**Исходный текст:**
По мнению Франка, воплощенный в главном герое романа «эсхатологический идеал» несовместим с требованиями обычной общественной жизни. Но как бы ни была трагична жизнь Мышкина и тех, кто связан с ним в этом мире, князь «приносит с собою неземное озарение мира высшего, которое все чувствуют и на которое все отзываются. И в этом-то отклике на “свет, который во тьме светит”, провидел Достоевский единственный луч надежды для будущего»[11].
К числу тех, кто полагал, что этот роман – вершина творчества Достоевского, принадлежит Романо Гвардини. Заключительная глава его книги, которую я читала в переводе на французский, посвящена анализу «Идиота»[12]. Книга полна глубоких прозрений, но с некоторыми из ее идей, как будет отмечено в этой работе, я не могу согласиться. Последнюю главу книги, в собственном переводе на русский, пространно цитирует Л. А. Зандер в «Тайне добра», развивая и дополняя идеи автора. «Если следовать Guardini, – пишет он, – то в мире героев Достоевского князю Мышкину должно принадлежать высшее, последнее и абсолютное место. Ибо он есть образ воплощенного добра и осуществленного идеала»[13].
Действительно, даже в построении книги Гвардини отражено его «иерархическое» отношение к положительным героям Достоевского. Так, во второй главе он говорит о Соне Мармеладовой из «Преступления и наказания» и Софье Андреевне из «Подростка». Глава названа «Тихие и великое приятие» («Les silencieux et la grande acceptation»). В третьей речь идет об образах «духовных мужей»: Макара Долгорукого, старца Зосимы и его брата Маркела; Алеше Карамазову посвящена, в основном, глава четвертая: «Херувим», а князю Мышкину – седьмая, завершающая и названная (в соответствии с авторским пониманием сущности его образа) «Символ Христа». Я буду не раз возвращаться к этой главе, а здесь собираюсь остановиться лишь на некоторых особенностях гвардиниевского подхода к «Идиоту».

**Записанные данные:**
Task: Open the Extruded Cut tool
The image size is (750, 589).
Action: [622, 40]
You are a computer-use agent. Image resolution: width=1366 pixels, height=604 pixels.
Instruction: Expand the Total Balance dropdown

**Ваша задача:**
Назовите всех персонажей Достоевского, которые, согласно исходному тексту, рассматриваются в главах книги Гвардини.

**Решение задачи:**
Соня Мармеладова, Софья Андреевна, Макар Долгорукий, старец Зосима, Маркел, Алеша Карамазов, князь Мышкин.